The collaborative work between researchers from the University of Utah, National University of Singapore, University of New South Wales, and Monash University, is published in Science, in a paper titled, “Canonical T-cell receptor docking on peptide–MHC is essential for T-cell signaling.”
T cells play a key role in the immune system by eliminating invading pathogens, such as viruses, and it is crucial to understand the factors that determine how and why T cells become activated after recognizing these pathogens. T cells express on their surface a T-cell receptor (TCR) that recognizes and binds to virus fragments presented by infected cells. This recognition event can lead to T-cell activation and killing of infected cells.
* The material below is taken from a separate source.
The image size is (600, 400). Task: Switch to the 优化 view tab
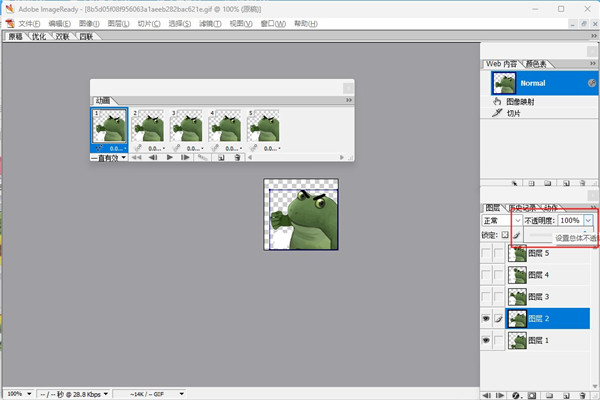pos(39,36)
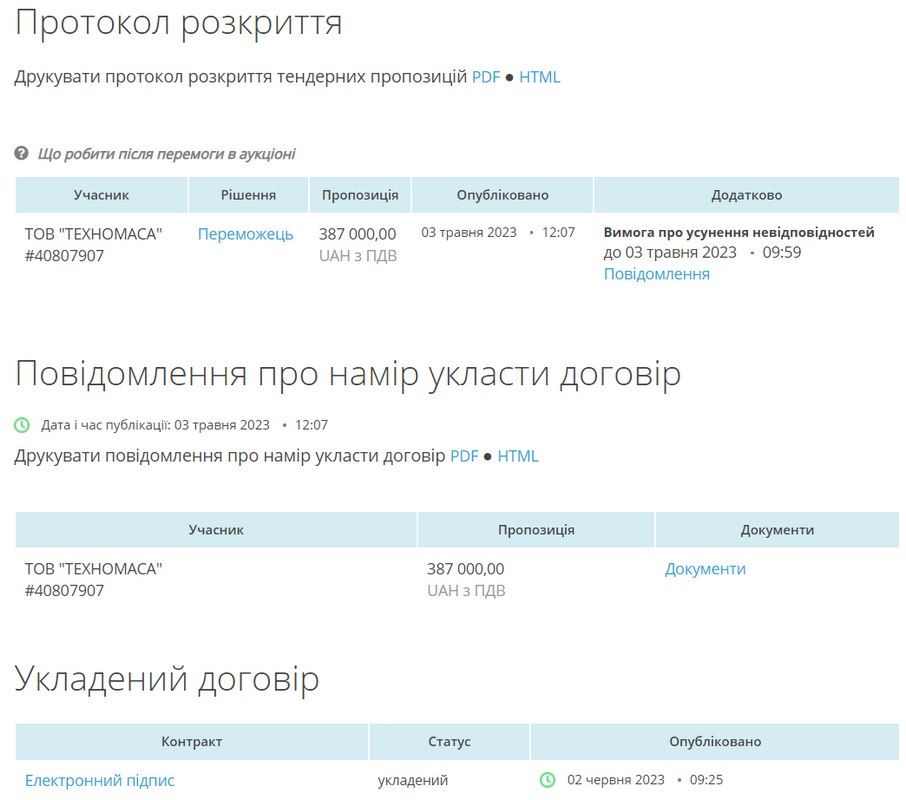
Task: Click the Рішення column header
Action: point(247,194)
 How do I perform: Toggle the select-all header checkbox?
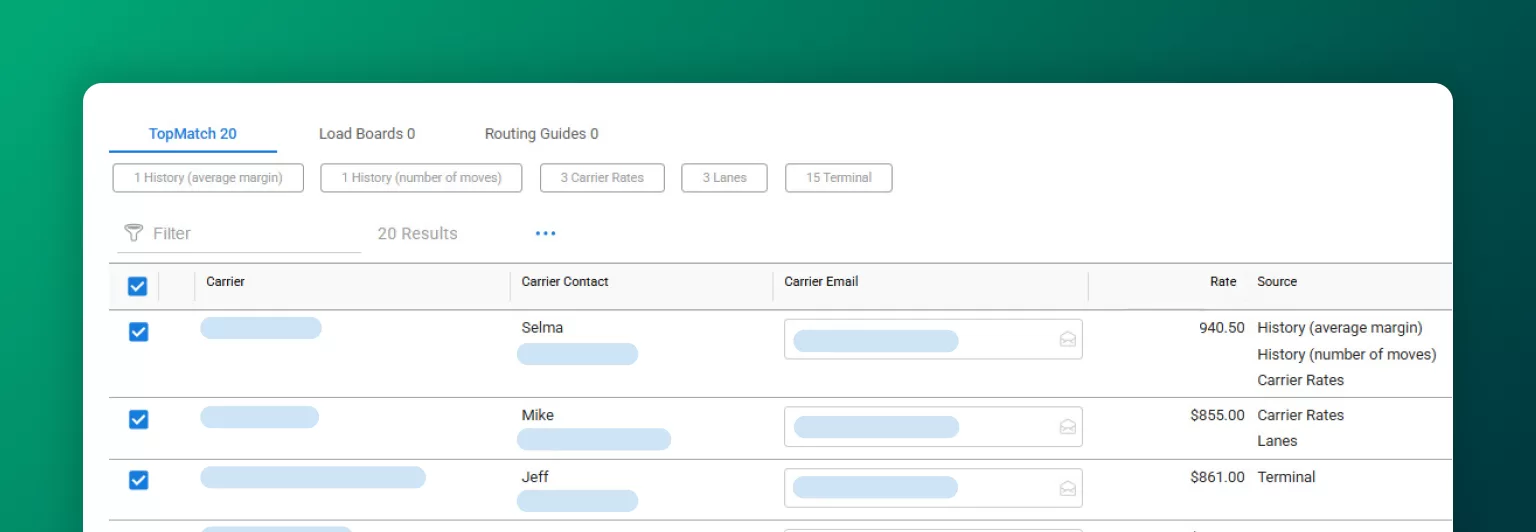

“The central issue is that there are millions of different TCRs in the human body, and a vast array of viruses, making it difficult to understand the rules around how T-cell receptor recognition of a virus drives T-cell activation. Indeed, it is a problem that has remained contentious for over 25 years,” said Nicole La Gruta, PhD, professor at Monash University in Melbourne, Victoria, Australia.
“Our study has shown that the orientation in which the T-cell receptor binds is a primary factor determining whether the T cell receives an activating signal,” La Gruta said.
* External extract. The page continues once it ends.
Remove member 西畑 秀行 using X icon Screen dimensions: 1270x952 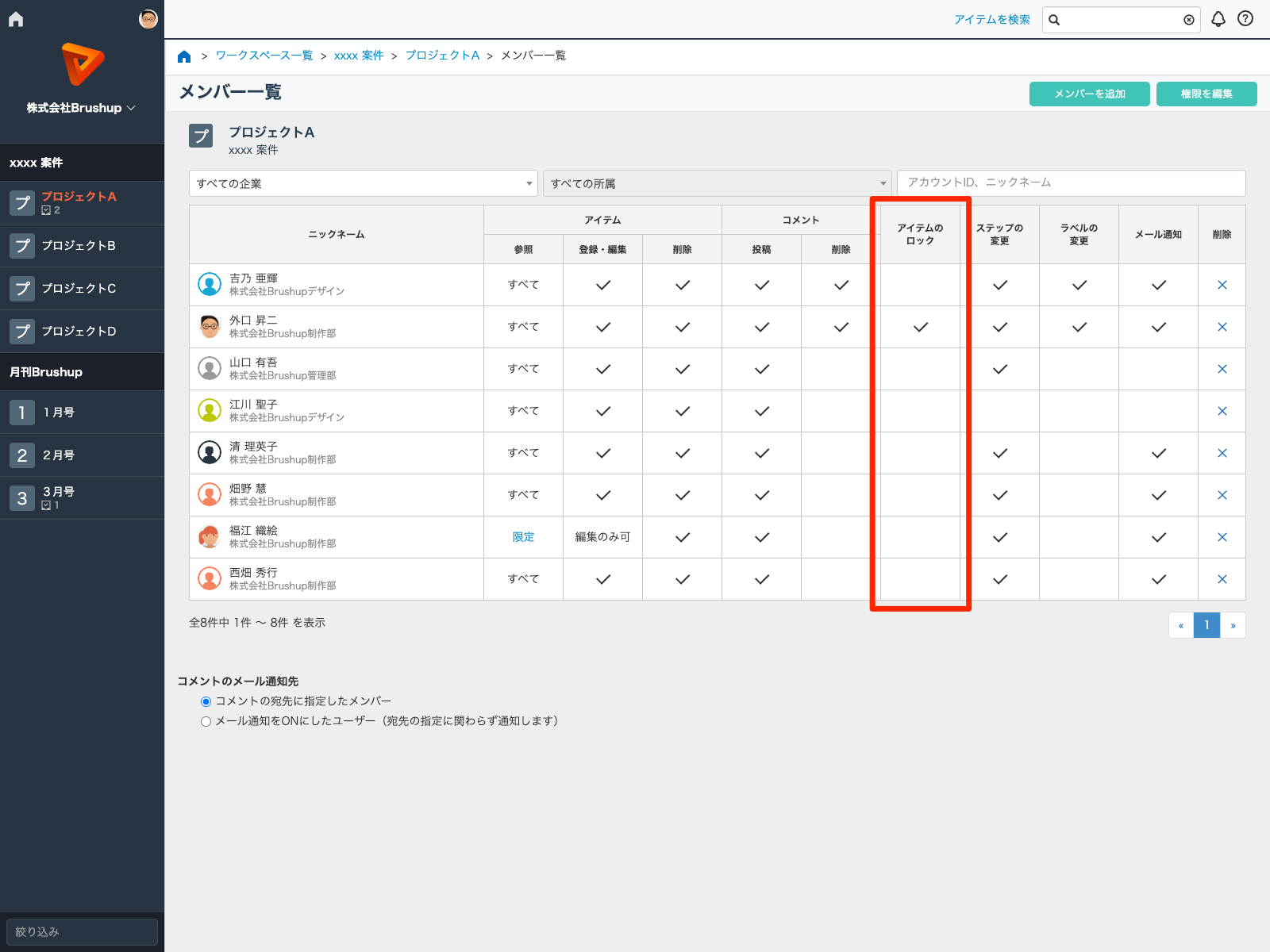tap(1222, 579)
More specifically, the team tested an assortment of both canonical and reversed-polarity TCRs that were all specific for the same receptor—a cognate pMHC-I bearing a peptide derived from influenza A virus (IAV). The authors determined that “docking topology was the primary driver of in vivo T-cell activation and recruitment when mice were infected with IAV.” The canonical topology, they said, was required for the formation of a functional signaling complex, suggesting that T-cell signaling constraints dictate how TCR and pMHC meet.
Pirooz Zareie, PhD, a postdoctoral research fellow at Monash University stated, “A combination of technologies, including super-resolution microscopy, X-ray crystallography at the Australian Synchrotron, biochemical assays, and using in vitro and in vivo experimental models from a variety of labs led to the findings.”
“This is an advance in our fundamental understanding of how a T cell needs to ‘see’ pathogenic antigens in order to be activated,” La Gruta said. “It has clarified a critical mechanism essential for effective T cell immunity. It is also relevant to the ongoing development of immunotherapies that aim to boost the activation of T cells.”